Friday, October 12, 2012

The Coming Evolution of Man

The popular belief is that America and the world in general are more deeply divided than we've ever been.  I don't buy it.  The world has ALWAYS been populated by a wide variety of people.  People in the city have always thought differently than people in the country.  People in Asia, Europe, Africa, and the Middle East have always been vastly different.  And yet, I consistently hear people say that we've never been more divided than we are today, that even 10 or 15 years ago, things were vastly different.  They were, but not for the reasons you might think.


The real reason is the Internet.  That may not be the only reason, but it's the biggest one.  Think of it this way.  A hundred years ago, if someone on the other side of the country said something you found distasteful, it probably wouldn't have bothered you in the least.  The reason is that you would never have heard about it.  Unless you lived in their geographical area, or worked together, or traveled to meet, the two of you would likely live in your own little bubbles, content that the world was fine and dandy.  All those people that you may currently think are destroying America with their views (most of could slot someone in that role)?  They wouldn't have bothered you in the least, unless something happened to get into your local paper.


Today, people vent out every stupid silly little thought that crosses their minds into cyberspace.  Twitter accounts from across the world are pooled together in massive feeds and consumed by people they don't even know and probably will never meet in person.  What this means is that suddenly we have billions of neighbors, or at least we feel like we do.  Even people who don't bother to use the Internet are affected.  Since news can travel at light speed  across the world, our helpful news anchors on TV and our eager news reporters are happy to vacuum suck everything that's likely to provoke, enrage, entertain, and most importantly ensnare an audience.

Suddenly there are people who you hear everyday (at least virtually) saying things you haven't heard before!

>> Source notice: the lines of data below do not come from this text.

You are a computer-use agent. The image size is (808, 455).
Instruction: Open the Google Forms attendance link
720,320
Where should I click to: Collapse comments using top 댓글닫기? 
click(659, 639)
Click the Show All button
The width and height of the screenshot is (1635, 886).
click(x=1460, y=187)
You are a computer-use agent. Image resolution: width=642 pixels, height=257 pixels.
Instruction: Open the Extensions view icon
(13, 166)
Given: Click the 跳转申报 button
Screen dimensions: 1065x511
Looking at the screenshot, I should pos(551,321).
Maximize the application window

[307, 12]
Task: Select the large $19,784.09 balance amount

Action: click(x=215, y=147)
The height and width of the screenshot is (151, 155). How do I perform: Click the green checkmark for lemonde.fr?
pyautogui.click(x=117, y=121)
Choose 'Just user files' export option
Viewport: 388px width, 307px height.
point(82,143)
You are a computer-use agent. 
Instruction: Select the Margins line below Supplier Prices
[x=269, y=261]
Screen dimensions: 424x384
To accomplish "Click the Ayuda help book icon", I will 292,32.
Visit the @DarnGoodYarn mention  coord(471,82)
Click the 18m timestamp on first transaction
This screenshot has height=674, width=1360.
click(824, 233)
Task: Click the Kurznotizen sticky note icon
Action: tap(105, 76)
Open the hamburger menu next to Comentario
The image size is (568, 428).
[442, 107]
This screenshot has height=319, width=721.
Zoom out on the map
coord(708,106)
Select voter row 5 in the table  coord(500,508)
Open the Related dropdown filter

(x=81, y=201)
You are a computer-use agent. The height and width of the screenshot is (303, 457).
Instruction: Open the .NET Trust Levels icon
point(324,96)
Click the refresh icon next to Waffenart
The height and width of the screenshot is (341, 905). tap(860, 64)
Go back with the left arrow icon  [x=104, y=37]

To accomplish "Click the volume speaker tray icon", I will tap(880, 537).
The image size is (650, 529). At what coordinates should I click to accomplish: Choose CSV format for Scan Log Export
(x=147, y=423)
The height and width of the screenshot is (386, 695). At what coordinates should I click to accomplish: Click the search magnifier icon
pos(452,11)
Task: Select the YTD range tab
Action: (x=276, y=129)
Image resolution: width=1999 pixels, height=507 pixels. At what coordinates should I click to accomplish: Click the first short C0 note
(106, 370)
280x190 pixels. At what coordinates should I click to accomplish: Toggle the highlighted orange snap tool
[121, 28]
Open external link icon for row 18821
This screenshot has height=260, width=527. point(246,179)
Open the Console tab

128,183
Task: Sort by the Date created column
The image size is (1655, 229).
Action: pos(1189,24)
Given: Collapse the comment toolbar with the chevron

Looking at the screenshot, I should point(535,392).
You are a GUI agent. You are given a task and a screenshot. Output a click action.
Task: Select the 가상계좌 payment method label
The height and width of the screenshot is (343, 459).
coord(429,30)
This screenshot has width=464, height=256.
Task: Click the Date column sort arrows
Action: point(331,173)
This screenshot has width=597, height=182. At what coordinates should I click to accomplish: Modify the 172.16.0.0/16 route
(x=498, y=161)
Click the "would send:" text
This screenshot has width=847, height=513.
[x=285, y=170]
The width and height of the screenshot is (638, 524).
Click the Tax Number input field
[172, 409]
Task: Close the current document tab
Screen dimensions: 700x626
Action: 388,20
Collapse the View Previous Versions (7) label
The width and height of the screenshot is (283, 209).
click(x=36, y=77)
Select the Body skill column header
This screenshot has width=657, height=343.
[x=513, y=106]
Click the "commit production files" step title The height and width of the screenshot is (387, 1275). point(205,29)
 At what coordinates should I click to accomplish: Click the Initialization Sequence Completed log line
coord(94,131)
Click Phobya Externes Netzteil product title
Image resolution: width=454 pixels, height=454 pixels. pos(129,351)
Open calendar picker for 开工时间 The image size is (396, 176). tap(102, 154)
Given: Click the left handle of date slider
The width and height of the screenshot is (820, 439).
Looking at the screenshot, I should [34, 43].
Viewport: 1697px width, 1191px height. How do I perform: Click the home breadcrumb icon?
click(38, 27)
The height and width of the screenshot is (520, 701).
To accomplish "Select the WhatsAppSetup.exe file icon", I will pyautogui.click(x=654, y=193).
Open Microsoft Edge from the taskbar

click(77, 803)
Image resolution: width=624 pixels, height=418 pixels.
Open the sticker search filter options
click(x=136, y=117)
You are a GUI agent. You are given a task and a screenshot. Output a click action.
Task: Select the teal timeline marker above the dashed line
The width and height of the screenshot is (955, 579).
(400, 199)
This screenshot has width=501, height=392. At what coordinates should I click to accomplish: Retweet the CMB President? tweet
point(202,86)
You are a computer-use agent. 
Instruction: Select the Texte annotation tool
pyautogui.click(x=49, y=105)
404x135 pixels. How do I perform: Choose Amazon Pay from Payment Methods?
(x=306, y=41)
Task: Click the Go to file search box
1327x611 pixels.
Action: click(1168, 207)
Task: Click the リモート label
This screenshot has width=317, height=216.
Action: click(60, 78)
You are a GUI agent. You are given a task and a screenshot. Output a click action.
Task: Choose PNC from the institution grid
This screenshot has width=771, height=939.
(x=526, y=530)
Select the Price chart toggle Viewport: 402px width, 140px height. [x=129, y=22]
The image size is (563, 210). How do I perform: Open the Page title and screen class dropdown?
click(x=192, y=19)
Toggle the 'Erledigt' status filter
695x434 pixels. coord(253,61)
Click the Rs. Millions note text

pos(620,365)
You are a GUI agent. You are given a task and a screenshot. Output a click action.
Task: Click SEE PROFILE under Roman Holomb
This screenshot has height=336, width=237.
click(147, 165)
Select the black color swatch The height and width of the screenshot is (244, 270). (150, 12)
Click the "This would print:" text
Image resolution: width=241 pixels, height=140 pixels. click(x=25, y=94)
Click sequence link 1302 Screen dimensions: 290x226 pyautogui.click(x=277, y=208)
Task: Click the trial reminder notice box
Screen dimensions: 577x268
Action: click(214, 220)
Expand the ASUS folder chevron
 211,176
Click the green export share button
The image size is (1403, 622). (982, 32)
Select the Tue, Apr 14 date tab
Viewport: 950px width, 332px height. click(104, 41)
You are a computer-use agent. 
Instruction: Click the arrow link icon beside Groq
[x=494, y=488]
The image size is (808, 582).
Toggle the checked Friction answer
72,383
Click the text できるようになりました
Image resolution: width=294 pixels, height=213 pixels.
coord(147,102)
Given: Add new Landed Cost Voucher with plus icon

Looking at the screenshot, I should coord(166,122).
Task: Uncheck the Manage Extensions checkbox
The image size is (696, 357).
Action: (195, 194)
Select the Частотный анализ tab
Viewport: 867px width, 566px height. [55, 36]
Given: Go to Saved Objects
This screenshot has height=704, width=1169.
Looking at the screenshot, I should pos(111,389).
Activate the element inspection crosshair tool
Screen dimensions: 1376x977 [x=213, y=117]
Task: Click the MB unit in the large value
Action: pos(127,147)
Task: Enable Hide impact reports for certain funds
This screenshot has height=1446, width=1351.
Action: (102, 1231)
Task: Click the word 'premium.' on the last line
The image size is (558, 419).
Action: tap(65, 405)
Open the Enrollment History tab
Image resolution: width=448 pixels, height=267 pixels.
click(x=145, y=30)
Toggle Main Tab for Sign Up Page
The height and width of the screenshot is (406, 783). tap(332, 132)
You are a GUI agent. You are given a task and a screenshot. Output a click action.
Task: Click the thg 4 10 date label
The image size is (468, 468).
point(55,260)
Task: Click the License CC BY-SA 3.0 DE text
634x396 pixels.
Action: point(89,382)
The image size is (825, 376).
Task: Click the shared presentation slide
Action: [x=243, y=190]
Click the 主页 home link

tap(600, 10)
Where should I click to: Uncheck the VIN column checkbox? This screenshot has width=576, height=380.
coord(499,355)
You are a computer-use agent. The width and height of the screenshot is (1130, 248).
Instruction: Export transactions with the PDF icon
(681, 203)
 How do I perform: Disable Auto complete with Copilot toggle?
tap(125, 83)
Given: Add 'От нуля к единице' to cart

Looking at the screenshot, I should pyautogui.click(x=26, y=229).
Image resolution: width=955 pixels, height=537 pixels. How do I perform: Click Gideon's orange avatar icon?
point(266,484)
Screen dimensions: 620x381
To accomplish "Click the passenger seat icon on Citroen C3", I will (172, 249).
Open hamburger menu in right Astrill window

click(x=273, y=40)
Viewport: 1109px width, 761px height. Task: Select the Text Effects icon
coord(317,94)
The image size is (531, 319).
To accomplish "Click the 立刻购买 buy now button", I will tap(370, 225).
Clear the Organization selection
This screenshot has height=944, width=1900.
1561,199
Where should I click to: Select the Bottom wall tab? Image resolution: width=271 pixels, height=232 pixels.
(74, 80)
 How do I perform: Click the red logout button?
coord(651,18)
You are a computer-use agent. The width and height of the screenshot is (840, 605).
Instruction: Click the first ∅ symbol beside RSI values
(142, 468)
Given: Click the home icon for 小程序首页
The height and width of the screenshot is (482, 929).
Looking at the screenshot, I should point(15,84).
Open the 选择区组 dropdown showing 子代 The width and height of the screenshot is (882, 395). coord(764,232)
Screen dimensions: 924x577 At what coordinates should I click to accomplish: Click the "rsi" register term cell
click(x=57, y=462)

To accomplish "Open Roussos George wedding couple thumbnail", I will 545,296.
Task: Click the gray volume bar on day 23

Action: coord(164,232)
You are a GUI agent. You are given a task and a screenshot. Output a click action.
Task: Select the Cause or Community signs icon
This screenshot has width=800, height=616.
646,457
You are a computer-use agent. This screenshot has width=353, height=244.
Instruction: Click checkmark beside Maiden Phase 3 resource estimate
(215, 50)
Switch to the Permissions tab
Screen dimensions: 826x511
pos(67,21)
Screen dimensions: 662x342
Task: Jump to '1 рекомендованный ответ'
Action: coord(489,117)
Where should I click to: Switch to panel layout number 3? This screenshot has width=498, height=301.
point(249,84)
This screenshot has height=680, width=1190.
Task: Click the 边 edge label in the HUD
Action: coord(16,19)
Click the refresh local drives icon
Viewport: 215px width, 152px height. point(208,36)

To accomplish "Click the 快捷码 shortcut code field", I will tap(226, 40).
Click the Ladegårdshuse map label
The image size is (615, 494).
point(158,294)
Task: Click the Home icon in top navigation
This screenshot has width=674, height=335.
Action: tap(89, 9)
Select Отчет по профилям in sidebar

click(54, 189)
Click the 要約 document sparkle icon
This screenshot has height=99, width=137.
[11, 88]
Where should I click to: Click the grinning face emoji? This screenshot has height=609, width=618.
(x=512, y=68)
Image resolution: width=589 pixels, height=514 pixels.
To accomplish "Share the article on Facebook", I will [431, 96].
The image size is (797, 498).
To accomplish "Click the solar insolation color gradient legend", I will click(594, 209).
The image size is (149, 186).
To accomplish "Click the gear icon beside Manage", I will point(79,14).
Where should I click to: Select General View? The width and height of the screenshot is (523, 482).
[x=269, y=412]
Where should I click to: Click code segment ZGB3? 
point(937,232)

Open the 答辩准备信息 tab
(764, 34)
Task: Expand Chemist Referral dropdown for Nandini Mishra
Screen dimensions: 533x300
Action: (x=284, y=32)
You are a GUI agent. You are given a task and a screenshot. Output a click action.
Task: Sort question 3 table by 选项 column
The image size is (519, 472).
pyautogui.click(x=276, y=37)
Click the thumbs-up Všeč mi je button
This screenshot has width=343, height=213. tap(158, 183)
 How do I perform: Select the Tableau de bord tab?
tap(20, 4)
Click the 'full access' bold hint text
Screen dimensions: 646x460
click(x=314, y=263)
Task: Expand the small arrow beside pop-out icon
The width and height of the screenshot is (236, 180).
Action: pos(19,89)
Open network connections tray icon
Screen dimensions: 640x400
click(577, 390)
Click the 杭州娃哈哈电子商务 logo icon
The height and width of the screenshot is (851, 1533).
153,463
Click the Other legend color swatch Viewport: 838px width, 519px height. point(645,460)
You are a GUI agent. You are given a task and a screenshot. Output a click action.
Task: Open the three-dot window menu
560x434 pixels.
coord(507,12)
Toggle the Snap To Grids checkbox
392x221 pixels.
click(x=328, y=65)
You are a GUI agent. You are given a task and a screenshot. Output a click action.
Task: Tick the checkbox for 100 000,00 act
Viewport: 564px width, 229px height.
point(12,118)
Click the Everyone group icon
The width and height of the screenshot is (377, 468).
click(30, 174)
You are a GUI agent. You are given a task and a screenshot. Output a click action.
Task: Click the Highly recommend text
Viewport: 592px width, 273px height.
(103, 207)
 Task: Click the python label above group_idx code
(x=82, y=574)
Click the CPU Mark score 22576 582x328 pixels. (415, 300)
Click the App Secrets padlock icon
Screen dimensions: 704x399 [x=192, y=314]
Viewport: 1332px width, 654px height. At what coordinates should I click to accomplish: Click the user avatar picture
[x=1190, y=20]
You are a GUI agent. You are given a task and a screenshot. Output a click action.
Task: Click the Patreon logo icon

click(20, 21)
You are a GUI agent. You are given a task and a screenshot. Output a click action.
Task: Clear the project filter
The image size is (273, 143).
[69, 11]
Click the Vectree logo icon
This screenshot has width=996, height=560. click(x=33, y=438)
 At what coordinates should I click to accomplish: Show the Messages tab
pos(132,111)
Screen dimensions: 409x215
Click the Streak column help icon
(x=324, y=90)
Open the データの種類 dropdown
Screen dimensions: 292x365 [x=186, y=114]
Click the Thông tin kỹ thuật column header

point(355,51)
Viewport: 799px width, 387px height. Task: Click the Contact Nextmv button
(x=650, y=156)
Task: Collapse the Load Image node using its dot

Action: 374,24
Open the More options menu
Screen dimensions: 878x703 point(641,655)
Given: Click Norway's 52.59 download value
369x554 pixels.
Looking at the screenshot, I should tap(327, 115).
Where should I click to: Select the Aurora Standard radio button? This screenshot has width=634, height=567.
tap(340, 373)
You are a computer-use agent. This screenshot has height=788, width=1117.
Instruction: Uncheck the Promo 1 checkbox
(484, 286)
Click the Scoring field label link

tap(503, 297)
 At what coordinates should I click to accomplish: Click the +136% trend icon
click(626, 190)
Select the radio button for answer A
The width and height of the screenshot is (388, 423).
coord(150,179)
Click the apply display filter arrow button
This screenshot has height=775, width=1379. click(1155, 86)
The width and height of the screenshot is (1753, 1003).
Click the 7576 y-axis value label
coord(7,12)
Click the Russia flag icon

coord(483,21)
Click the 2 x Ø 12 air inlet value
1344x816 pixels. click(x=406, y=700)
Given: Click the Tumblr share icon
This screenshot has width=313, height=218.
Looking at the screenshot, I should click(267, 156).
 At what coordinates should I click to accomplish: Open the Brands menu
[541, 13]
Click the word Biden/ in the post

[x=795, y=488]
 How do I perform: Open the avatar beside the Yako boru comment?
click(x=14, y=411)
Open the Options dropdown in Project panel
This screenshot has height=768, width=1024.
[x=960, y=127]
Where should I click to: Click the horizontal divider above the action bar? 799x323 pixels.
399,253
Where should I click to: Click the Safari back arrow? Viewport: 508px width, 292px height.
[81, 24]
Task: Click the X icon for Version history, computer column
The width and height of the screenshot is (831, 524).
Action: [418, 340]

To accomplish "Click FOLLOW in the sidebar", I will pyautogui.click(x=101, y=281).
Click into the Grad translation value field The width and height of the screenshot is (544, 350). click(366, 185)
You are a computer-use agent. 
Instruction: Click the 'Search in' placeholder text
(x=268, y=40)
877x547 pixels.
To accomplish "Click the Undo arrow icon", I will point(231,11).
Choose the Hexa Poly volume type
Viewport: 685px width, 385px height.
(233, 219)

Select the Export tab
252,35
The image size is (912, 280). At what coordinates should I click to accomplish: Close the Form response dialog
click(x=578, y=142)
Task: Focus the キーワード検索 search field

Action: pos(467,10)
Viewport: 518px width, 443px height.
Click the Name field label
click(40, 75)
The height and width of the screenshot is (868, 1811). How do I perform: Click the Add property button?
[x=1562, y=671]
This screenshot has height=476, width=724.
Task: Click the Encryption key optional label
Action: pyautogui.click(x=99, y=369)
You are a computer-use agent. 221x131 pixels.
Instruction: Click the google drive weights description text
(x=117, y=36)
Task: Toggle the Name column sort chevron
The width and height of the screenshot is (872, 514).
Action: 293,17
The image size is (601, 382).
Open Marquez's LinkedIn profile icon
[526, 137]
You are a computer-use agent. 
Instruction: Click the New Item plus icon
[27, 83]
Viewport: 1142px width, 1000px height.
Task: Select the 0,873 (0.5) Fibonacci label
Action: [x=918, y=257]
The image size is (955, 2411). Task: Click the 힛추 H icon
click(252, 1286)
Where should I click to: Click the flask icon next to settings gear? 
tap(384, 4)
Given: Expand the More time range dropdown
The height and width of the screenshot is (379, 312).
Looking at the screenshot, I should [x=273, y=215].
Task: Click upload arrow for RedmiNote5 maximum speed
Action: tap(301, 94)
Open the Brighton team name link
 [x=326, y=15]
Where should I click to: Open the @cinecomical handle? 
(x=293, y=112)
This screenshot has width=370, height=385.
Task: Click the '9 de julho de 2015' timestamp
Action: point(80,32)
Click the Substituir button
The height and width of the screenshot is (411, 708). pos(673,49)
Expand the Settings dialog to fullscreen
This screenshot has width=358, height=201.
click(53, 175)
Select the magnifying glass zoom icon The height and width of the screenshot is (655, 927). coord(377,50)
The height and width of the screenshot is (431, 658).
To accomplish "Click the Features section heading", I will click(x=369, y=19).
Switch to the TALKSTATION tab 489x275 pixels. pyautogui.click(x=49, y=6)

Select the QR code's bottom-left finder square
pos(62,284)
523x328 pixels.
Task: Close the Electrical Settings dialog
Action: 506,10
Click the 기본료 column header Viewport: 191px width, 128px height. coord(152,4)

And that goes for everyone.  As a young suburban liberal, I was concerned that a conservative wind was rising to destroy my nation and my ideals.  Everywhere I looked on the Internet or on TV people were saying things I found distasteful, and only after a few years studying American history did I realize that these people have always been there.  But I hadn't been privy to their thoughts, and they hadn't heard mine.  They alarmed me just as much as I probably alarmed them.  I had to come to a realization that these scary thoughts weren't new.  I had just been happily ignorant.

I was now aware of things that I was not.  I had a new-found perspective on the world.  I had evolved.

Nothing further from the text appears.